**SUPPLIED ENTRIES:**
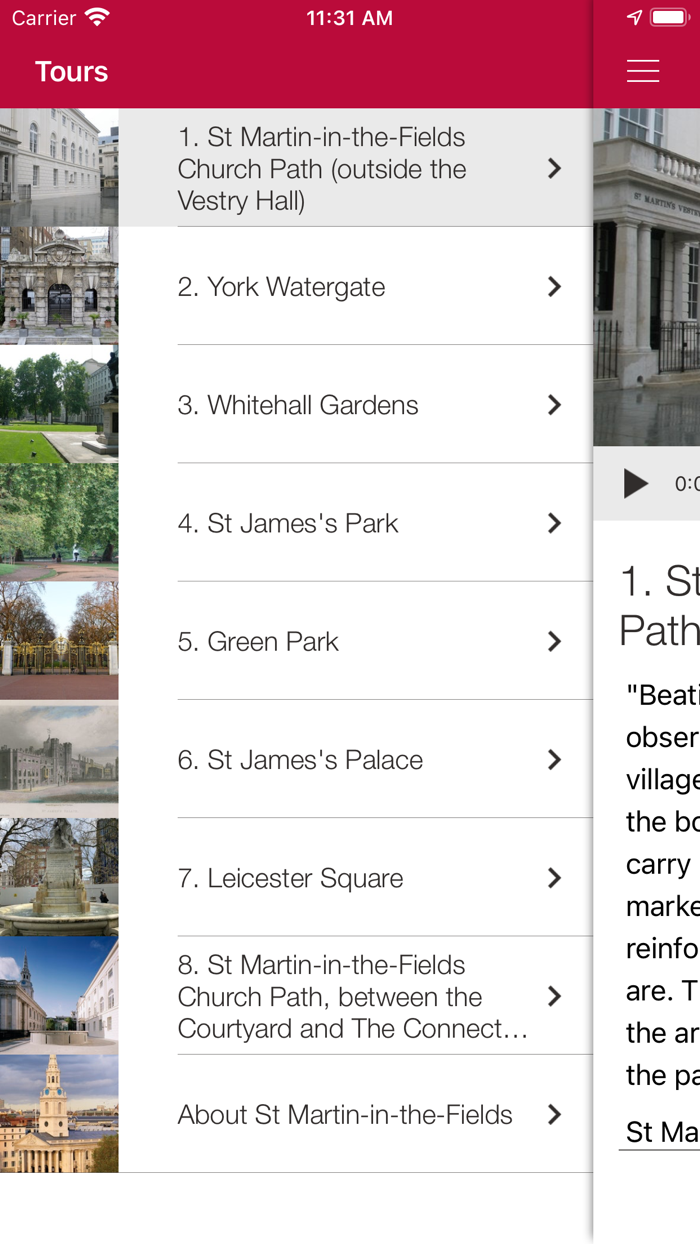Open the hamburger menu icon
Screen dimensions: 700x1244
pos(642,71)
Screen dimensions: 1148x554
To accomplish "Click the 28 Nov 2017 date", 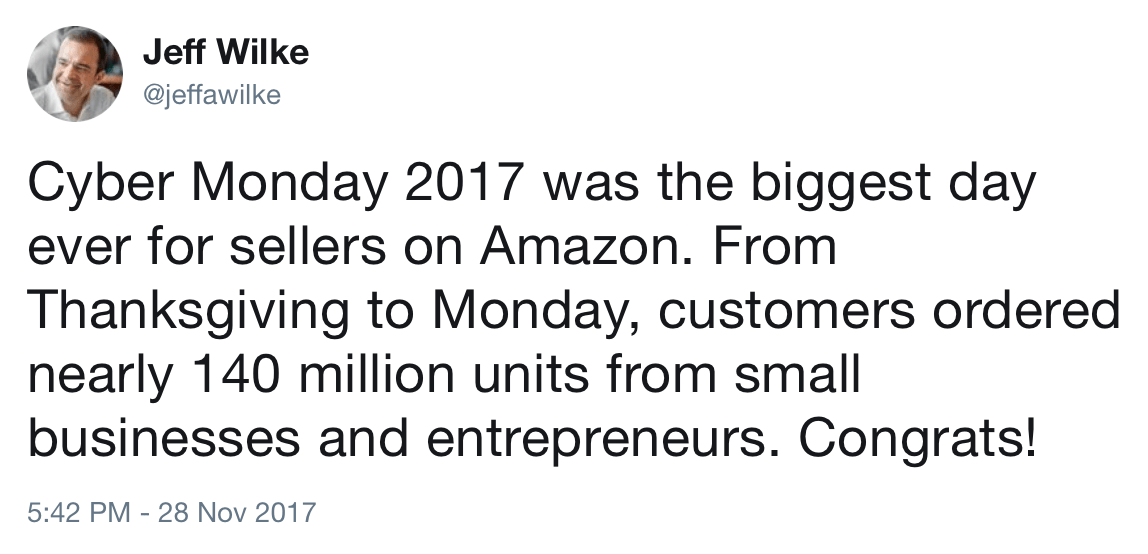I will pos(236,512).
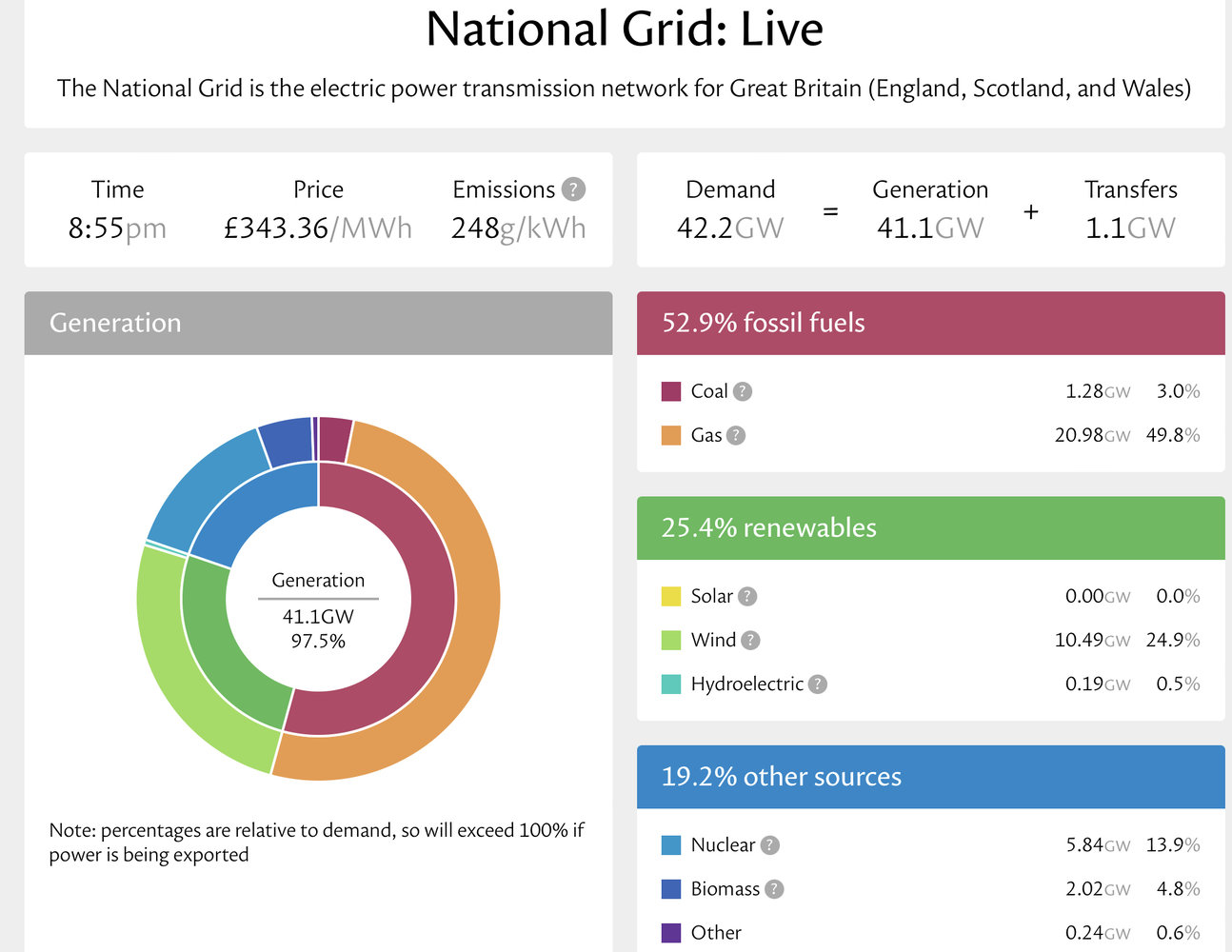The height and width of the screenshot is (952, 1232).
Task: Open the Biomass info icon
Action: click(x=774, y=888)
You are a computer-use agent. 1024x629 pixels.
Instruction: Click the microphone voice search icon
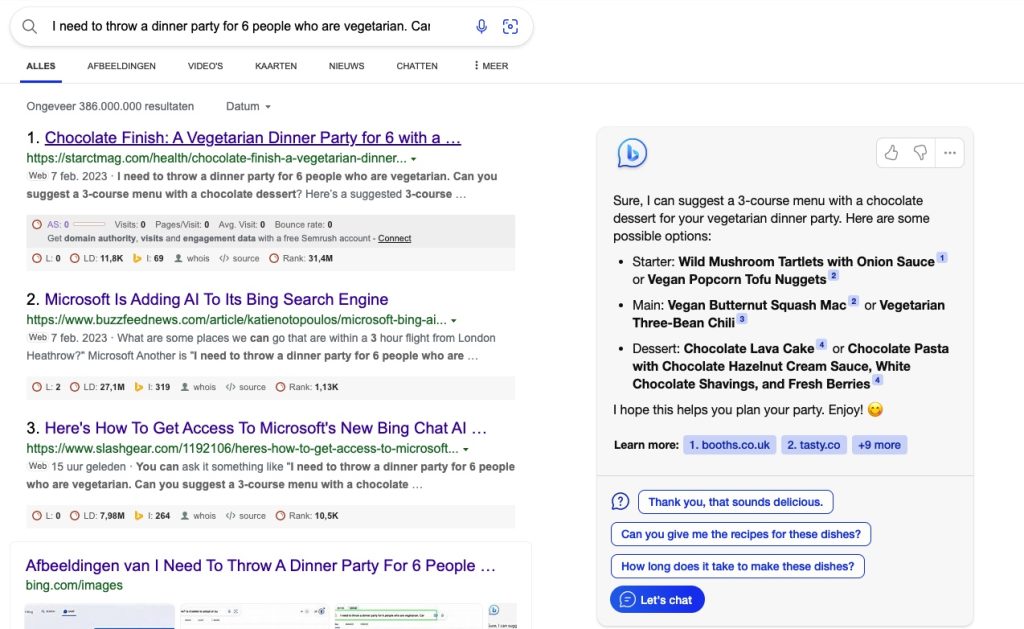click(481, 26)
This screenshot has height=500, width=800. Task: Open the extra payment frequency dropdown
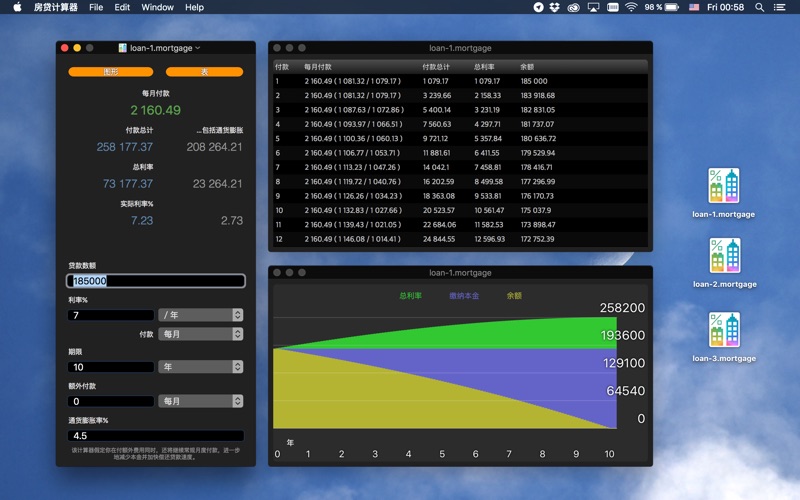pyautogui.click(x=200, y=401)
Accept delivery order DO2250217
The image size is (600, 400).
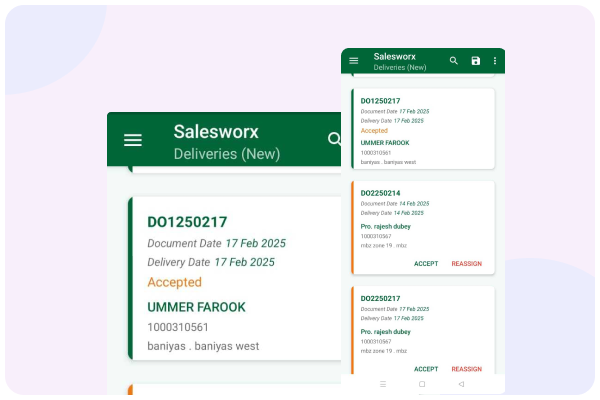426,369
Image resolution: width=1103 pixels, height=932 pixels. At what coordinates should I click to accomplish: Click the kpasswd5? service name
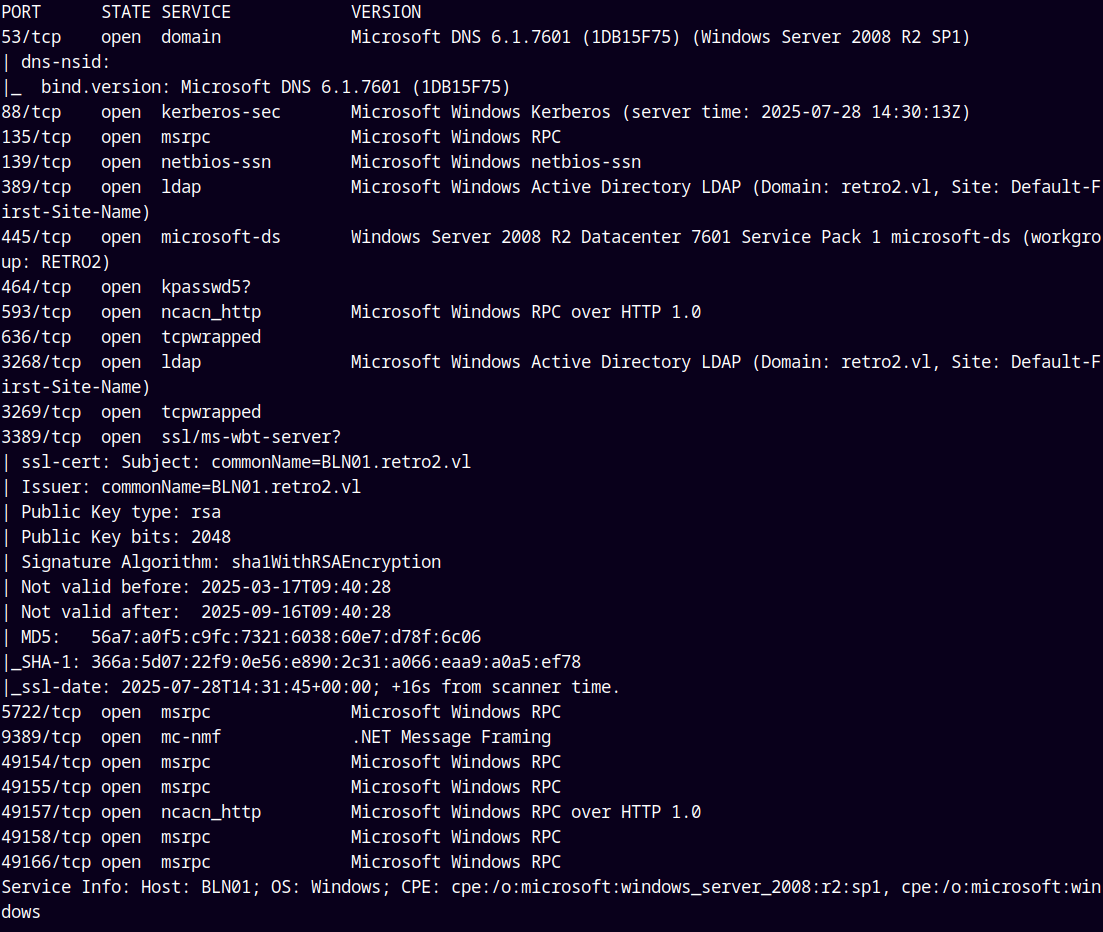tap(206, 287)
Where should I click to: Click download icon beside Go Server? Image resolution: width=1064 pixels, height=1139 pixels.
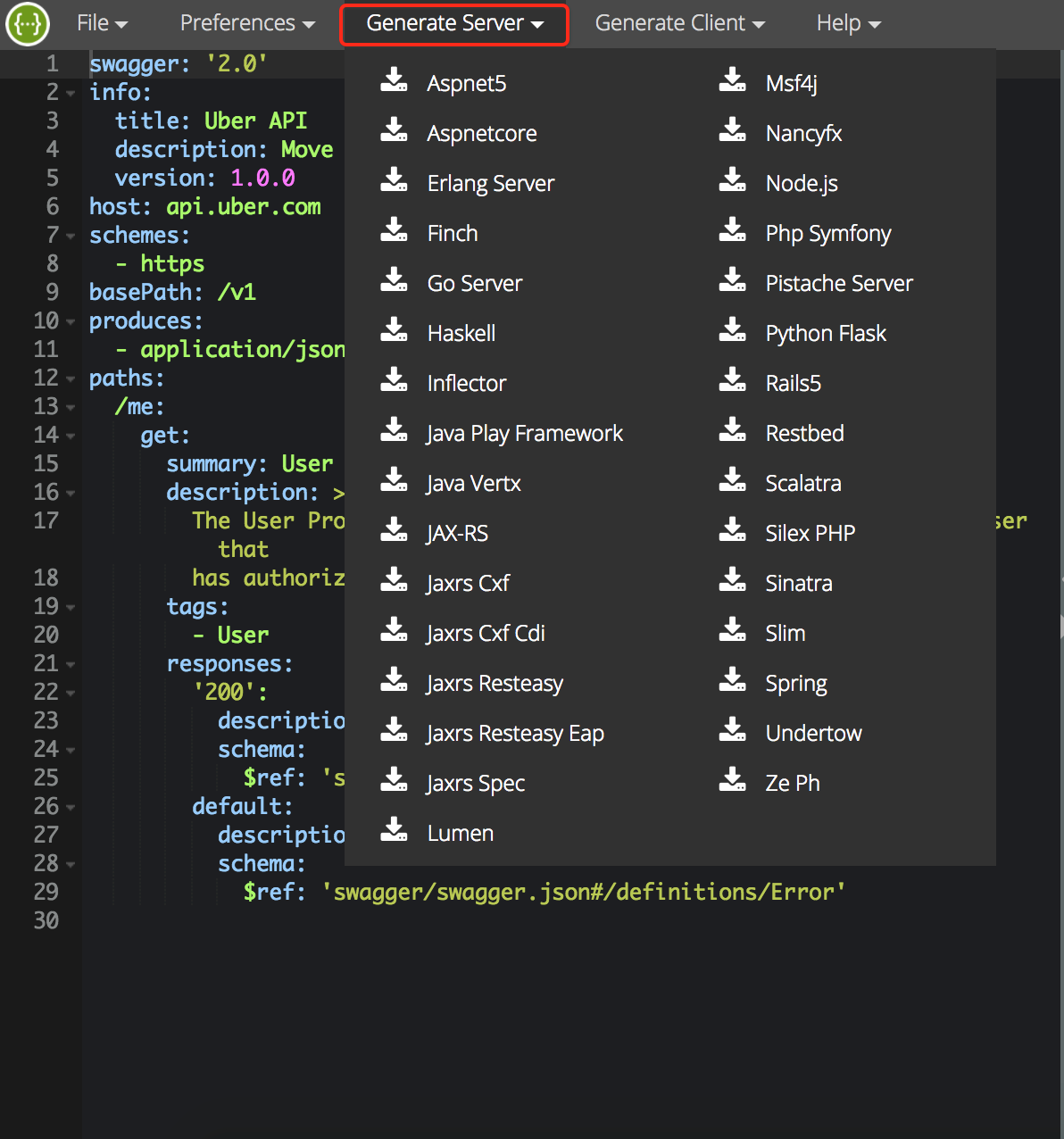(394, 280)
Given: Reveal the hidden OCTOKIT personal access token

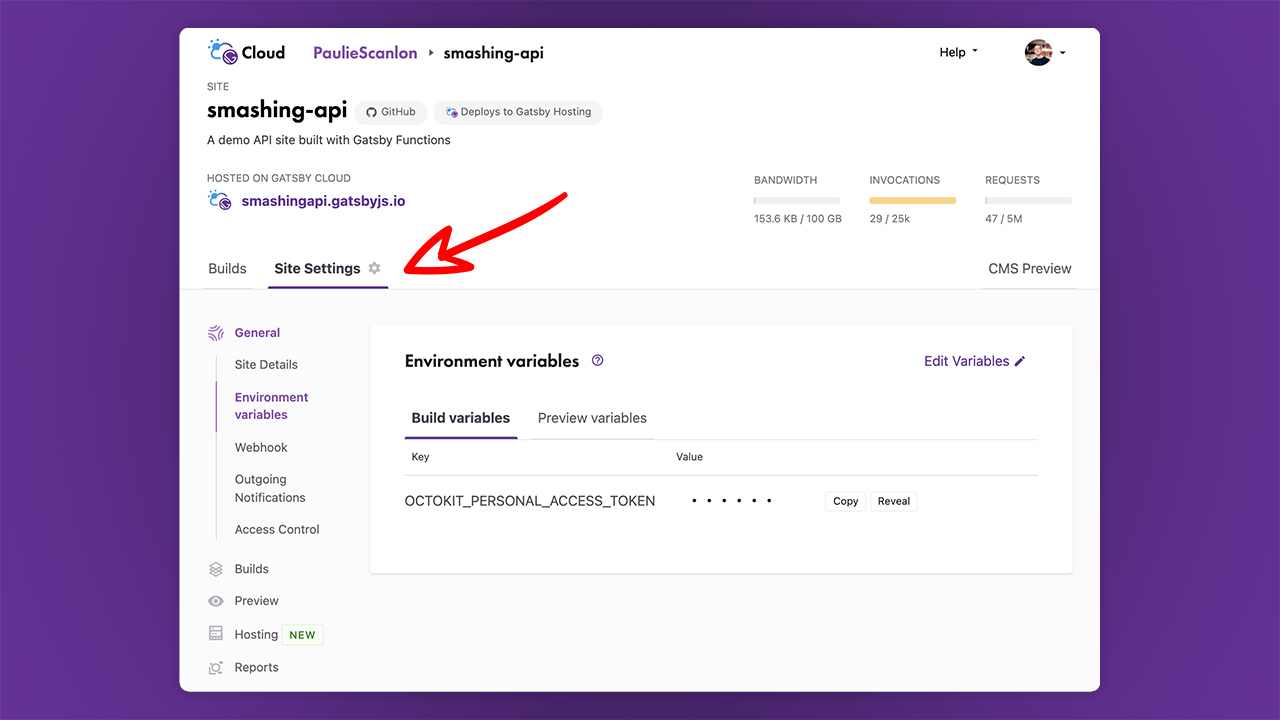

**WORK INSTRUCTION:** Transcribe, without alteration, each line from the one with "Accept delivery order DO2250217" through the last line of the data; no pictures belong in the copy.

**RESULT:**
Accept delivery order DO2250217
The image size is (600, 400).
426,369
Image resolution: width=1103 pixels, height=932 pixels. At what coordinates should I click to accomplish: Click the kpasswd5? service name
tap(206, 287)
Where should I click to: Click download icon beside Go Server? Image resolution: width=1064 pixels, height=1139 pixels.
(394, 280)
Given: Reveal the hidden OCTOKIT personal access token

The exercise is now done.